Research lead Jun Hee Lee, PhD, at the U-M department of molecular and integrative physiology, and colleagues, reported on the study in PNAS, in a paper titled “Iditarod, a Drosophila homolog of the Irisin precursor FNDC5, is critical for exercise performance and cardiac autophagy.” In their paper, the investigators concluded, “Our work suggests an ancient role of an Iditarod/Irisin/FNDC5 family of proteins in autophagy, exercise physiology, and cold adaptation, conserved throughout metazoan species.”

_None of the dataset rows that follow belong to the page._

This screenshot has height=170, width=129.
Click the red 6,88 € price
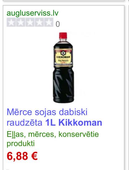22,156
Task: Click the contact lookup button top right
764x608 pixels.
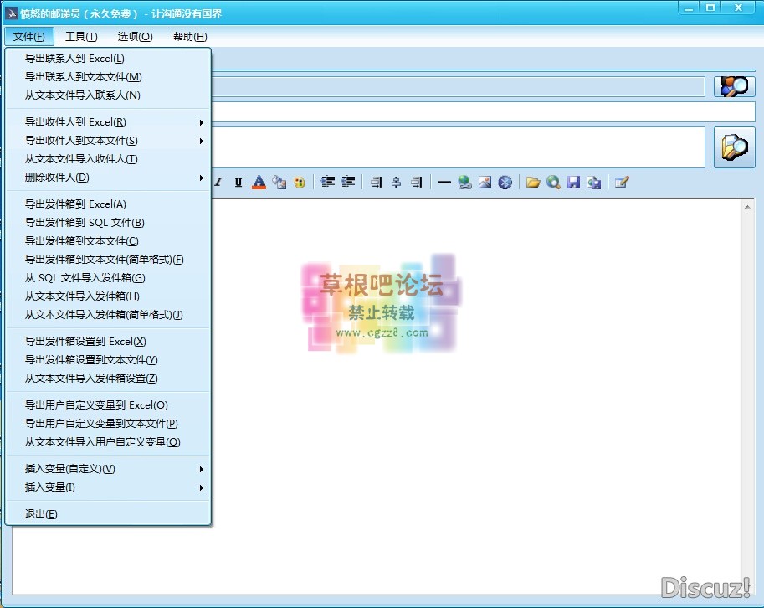Action: pyautogui.click(x=734, y=86)
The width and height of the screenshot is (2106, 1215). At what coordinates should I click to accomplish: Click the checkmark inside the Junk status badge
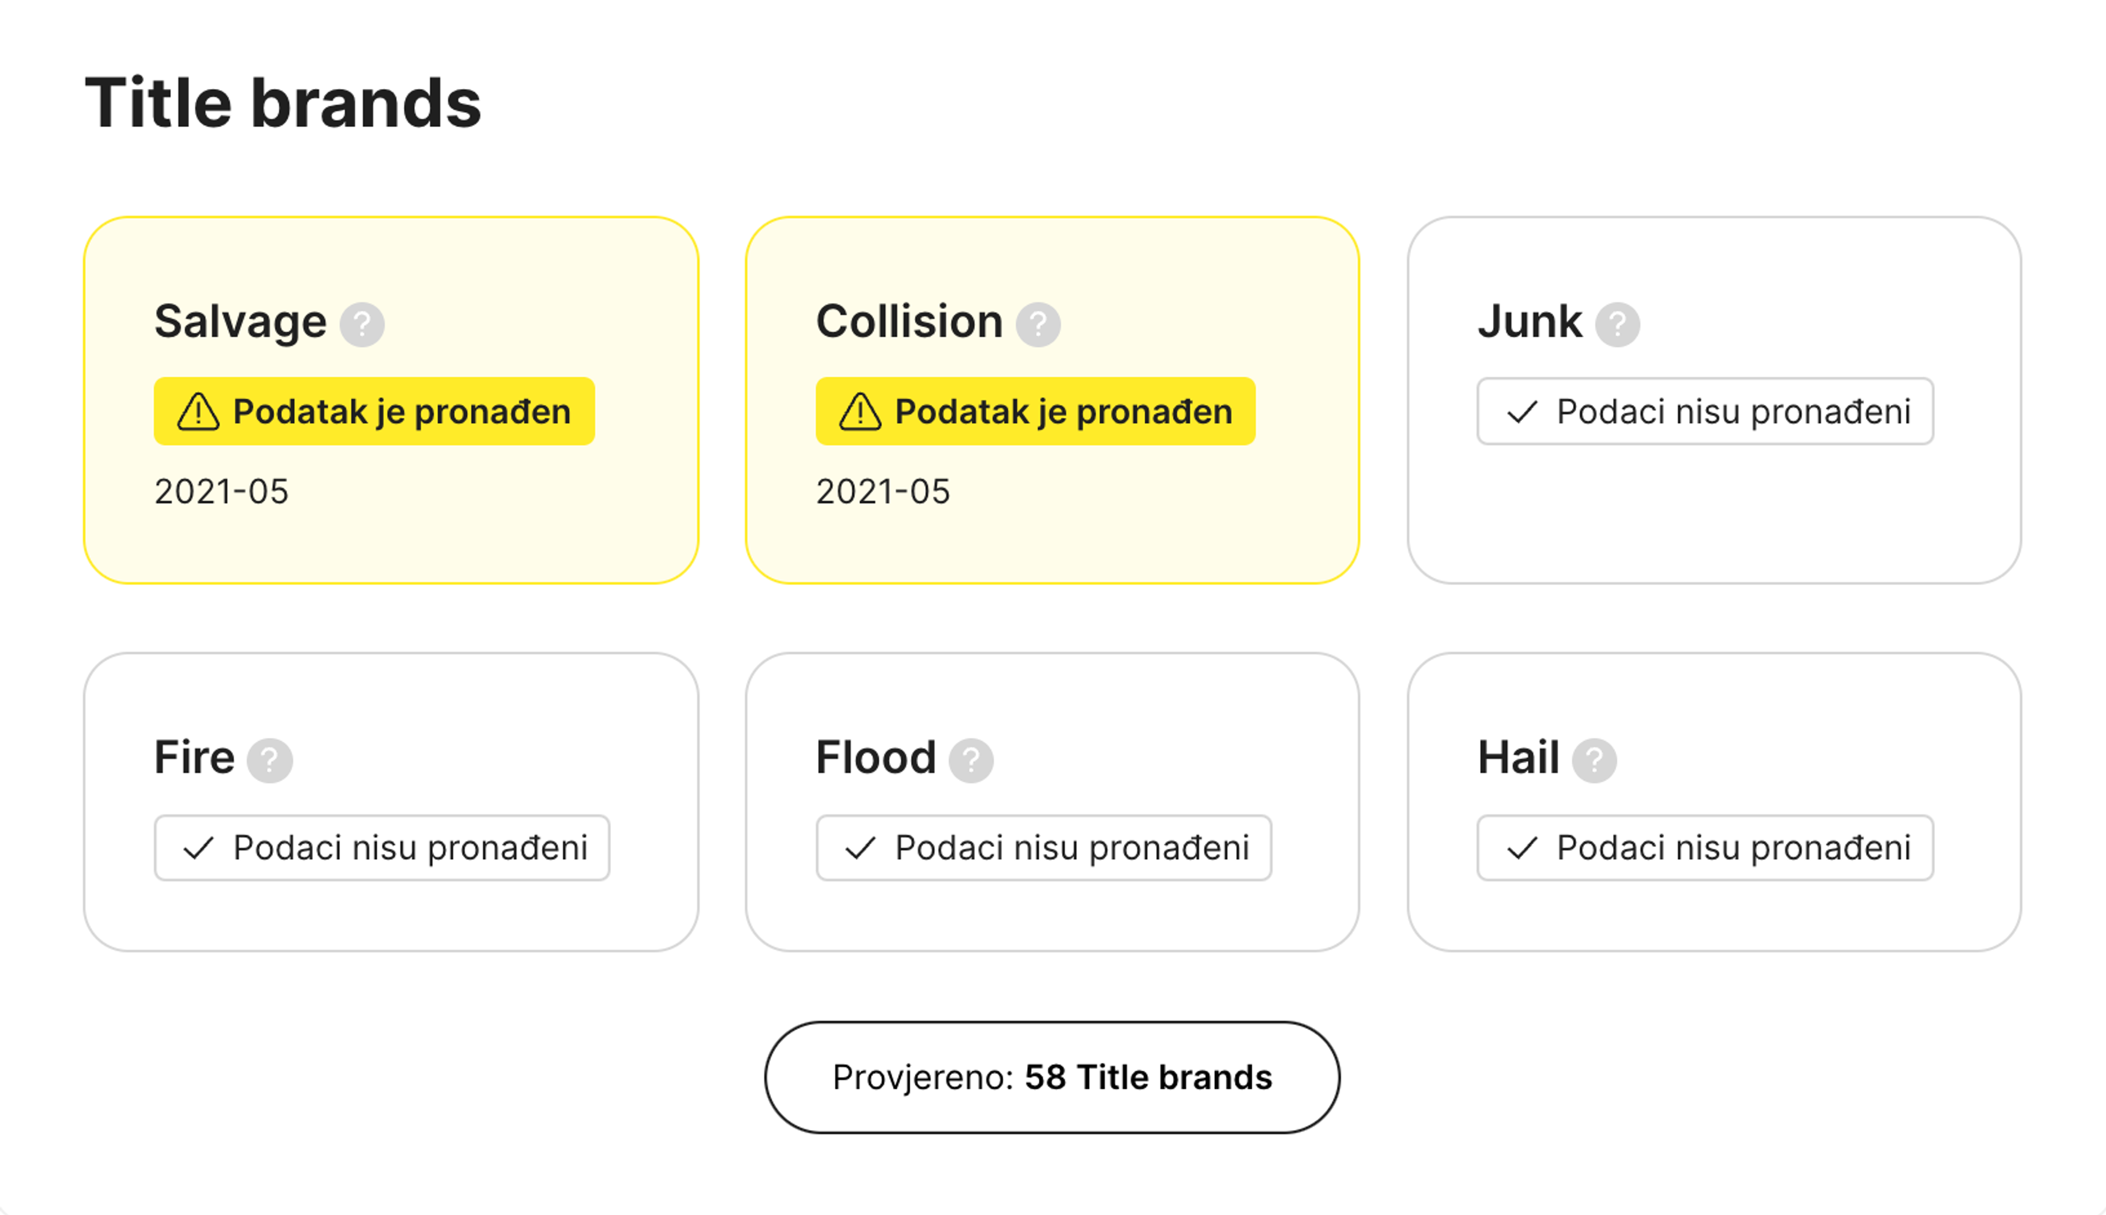(1523, 411)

Physical movement is essential for animal life, providing a way to find food, escape from danger, and seek out reproductive partners. “Regular exercise is critical for maintaining physical endurance, not only in mammalian organisms but also in invertebrate organisms such as Drosophila …” they continued. “Therefore, the benefits of exercise are widely conserved across different animal species.”
Mammalian FNDC5 encodes a protein precursor of Irisin, which is important for exercise-dependent regulation of whole-body metabolism, the researchers further noted. And extensive research has found that irisin/FNDC5 is important for producing multiple benefits of exercise, including bone strengthening, and improvements in cognitive function. To date, Irisin/FNDC5 has been studied predominantly in human and mouse cells, and no known homolog has been identified in the genomes of invertebrate species.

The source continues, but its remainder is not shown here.